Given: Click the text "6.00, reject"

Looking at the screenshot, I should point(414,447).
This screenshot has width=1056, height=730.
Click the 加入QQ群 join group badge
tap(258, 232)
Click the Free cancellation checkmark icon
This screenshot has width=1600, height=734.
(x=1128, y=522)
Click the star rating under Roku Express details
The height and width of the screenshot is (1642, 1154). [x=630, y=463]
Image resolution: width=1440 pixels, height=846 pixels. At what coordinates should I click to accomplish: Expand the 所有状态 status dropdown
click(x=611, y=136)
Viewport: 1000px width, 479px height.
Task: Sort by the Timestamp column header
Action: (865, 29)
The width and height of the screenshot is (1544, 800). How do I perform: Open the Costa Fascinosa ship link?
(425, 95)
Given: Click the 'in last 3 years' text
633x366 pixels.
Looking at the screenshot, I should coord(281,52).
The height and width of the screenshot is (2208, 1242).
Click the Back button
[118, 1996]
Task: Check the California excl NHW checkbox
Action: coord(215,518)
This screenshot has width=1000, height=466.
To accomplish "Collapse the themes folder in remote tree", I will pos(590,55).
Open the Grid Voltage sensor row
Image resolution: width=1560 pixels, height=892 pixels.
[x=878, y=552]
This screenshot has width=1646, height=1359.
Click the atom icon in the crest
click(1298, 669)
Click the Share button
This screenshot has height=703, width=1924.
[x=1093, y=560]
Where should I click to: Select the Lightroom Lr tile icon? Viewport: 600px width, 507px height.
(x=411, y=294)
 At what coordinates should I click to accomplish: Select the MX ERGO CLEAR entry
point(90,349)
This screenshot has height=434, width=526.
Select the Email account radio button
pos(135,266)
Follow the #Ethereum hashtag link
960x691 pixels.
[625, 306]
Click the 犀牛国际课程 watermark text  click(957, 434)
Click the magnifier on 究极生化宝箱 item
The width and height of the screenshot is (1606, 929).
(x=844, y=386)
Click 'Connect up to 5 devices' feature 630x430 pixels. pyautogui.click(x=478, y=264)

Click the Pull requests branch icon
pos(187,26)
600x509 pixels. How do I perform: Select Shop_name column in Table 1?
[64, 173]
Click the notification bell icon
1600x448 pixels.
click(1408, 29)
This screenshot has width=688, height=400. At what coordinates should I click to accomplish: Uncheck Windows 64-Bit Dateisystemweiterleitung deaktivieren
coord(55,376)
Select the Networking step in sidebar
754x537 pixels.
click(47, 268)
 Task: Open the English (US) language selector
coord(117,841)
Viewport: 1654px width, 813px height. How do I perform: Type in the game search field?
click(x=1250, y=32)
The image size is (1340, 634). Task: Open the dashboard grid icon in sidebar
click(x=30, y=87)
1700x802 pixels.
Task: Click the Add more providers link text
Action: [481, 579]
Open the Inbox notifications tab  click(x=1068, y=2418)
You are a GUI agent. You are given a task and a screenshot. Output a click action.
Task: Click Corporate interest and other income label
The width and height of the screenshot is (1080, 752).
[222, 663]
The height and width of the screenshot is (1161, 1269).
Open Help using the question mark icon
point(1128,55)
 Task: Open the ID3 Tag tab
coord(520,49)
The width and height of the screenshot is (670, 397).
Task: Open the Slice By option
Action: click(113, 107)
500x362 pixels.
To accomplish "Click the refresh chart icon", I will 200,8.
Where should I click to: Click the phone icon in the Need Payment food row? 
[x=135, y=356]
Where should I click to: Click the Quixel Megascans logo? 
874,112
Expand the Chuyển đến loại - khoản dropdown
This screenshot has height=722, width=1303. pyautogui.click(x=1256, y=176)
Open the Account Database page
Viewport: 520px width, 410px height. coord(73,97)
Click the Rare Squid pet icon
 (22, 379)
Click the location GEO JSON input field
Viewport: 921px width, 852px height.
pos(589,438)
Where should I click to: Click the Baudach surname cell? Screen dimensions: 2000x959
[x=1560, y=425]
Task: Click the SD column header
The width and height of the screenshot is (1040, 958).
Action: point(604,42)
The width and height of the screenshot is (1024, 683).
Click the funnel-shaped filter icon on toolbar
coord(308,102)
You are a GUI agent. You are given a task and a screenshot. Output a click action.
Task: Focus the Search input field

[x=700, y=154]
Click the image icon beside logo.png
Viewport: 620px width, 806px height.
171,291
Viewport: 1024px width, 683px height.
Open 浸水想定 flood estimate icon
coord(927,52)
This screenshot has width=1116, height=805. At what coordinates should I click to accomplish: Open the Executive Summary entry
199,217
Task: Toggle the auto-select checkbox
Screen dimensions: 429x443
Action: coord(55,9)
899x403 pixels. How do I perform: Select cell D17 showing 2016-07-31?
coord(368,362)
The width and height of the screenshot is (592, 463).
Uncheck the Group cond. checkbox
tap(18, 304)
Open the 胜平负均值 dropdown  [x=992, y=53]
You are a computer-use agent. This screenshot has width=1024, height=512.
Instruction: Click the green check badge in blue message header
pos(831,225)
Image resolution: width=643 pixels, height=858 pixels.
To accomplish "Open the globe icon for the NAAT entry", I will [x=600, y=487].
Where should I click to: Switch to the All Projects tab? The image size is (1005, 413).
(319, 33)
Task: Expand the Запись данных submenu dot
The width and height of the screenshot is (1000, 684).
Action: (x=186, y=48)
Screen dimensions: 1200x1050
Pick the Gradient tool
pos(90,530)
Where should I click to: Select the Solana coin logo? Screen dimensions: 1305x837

---*---

Only one stretch of the records above is wanted: the lines between the one holding "500x362 pixels." and the one holding "Task: Click the SD column header", inclusive, reproduced exactly.

__SOLUTION TO THIS TASK__
500x362 pixels.
To accomplish "Click the refresh chart icon", I will 200,8.
Where should I click to: Click the phone icon in the Need Payment food row? 
[x=135, y=356]
Where should I click to: Click the Quixel Megascans logo? 
874,112
Expand the Chuyển đến loại - khoản dropdown
This screenshot has height=722, width=1303. pyautogui.click(x=1256, y=176)
Open the Account Database page
Viewport: 520px width, 410px height. coord(73,97)
Click the Rare Squid pet icon
 (22, 379)
Click the location GEO JSON input field
Viewport: 921px width, 852px height.
pos(589,438)
Where should I click to: Click the Baudach surname cell? Screen dimensions: 2000x959
[x=1560, y=425]
Task: Click the SD column header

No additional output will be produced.